Dans la partie qui suit, les quatre acteurs seront présentés successivement afin de mettre en ex ergue la place qu’ils occupent au sein du paysage institutionnel ainsi que leur fonctionnement respectif. Eléments nécessaires à l’analyse des relations, il s’agit ici de savoir « de qui parle- t – on » en allant au – delà des apparences, des représentations, et de l’image que renvoient la PAF, les JLD, la CRF et l’Anafé.

LA POLICE AUX FRONTIERES (PAF) : UN ACTEUR QUI ETAIT, EST, ET RESTERA AU CŒUR DU DISPOSITIF DE L’ENFERMEMENT AUX FRONTIERES

Dès sa naissance, la zone d’attente, tout comme les centres de rétentions administratives (CRA), était le « lieu d’exercice de la police des étrangers » où le fonctionnement reposait sur la « simple pratique policière » et où le refoulement était soumis à la « précarité et l’arbitraire policier ». Puis, l’institutionn alisation progressive de la rétention a doté la zone d’attente d’un cadre spécifique pour « l’exercice du quadrillage policier » (Fischer ; 2009). La PAF a développé, au fur et à mesure des années, certaines pratiques d’administration à travers la mise en place de codes, de procédures et l’introduction d’une nouvelle discipline, permettant l’ajustement progressif d’une technique d’enfermement des étrangers à la frontière (Makaremi ; 2008).
= = = = = = =
Transcrivez en entier l'extrait ci-dessus sur la police aux frontières, sans y changer un seul mot ni un seul signe. Le matériel placé plus bas n'est pas nécessaire.

• DONNÉES FOURNIES
= = = = = = =
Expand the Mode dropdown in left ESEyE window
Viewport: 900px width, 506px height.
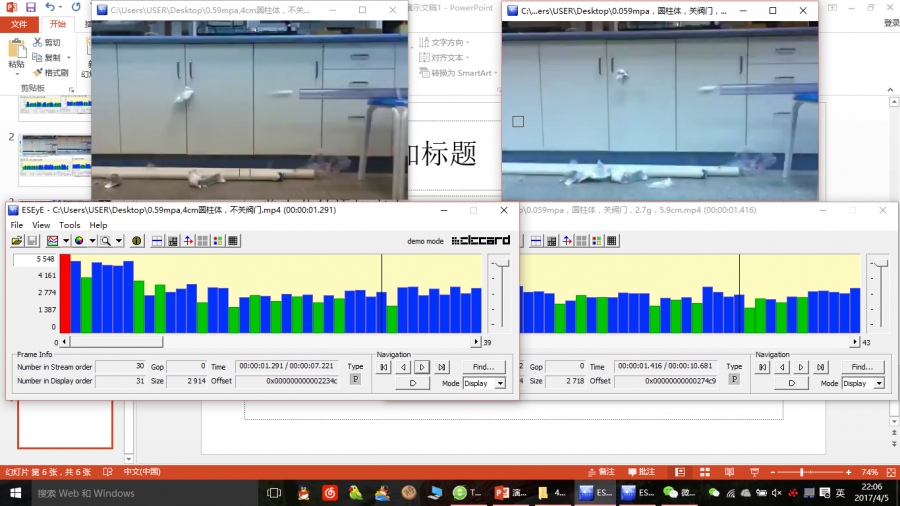(x=500, y=383)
= = = = = = =
• EXERCICE CORRIGÉ
Dans la partie qui suit, les quatre acteurs seront présentés successivement afin de mettre en ex ergue la place qu’ils occupent au sein du paysage institutionnel ainsi que leur fonctionnement respectif. Eléments nécessaires à l’analyse des relations, il s’agit ici de savoir « de qui parle- t – on » en allant au – delà des apparences, des représentations, et de l’image que renvoient la PAF, les JLD, la CRF et l’Anafé.

LA POLICE AUX FRONTIERES (PAF) : UN ACTEUR QUI ETAIT, EST, ET RESTERA AU CŒUR DU DISPOSITIF DE L’ENFERMEMENT AUX FRONTIERES

Dès sa naissance, la zone d’attente, tout comme les centres de rétentions administratives (CRA), était le « lieu d’exercice de la police des étrangers » où le fonctionnement reposait sur la « simple pratique policière » et où le refoulement était soumis à la « précarité et l’arbitraire policier ». Puis, l’institutionn alisation progressive de la rétention a doté la zone d’attente d’un cadre spécifique pour « l’exercice du quadrillage policier » (Fischer ; 2009). La PAF a développé, au fur et à mesure des années, certaines pratiques d’administration à travers la mise en place de codes, de procédures et l’introduction d’une nouvelle discipline, permettant l’ajustement progressif d’une technique d’enfermement des étrangers à la frontière (Makaremi ; 2008).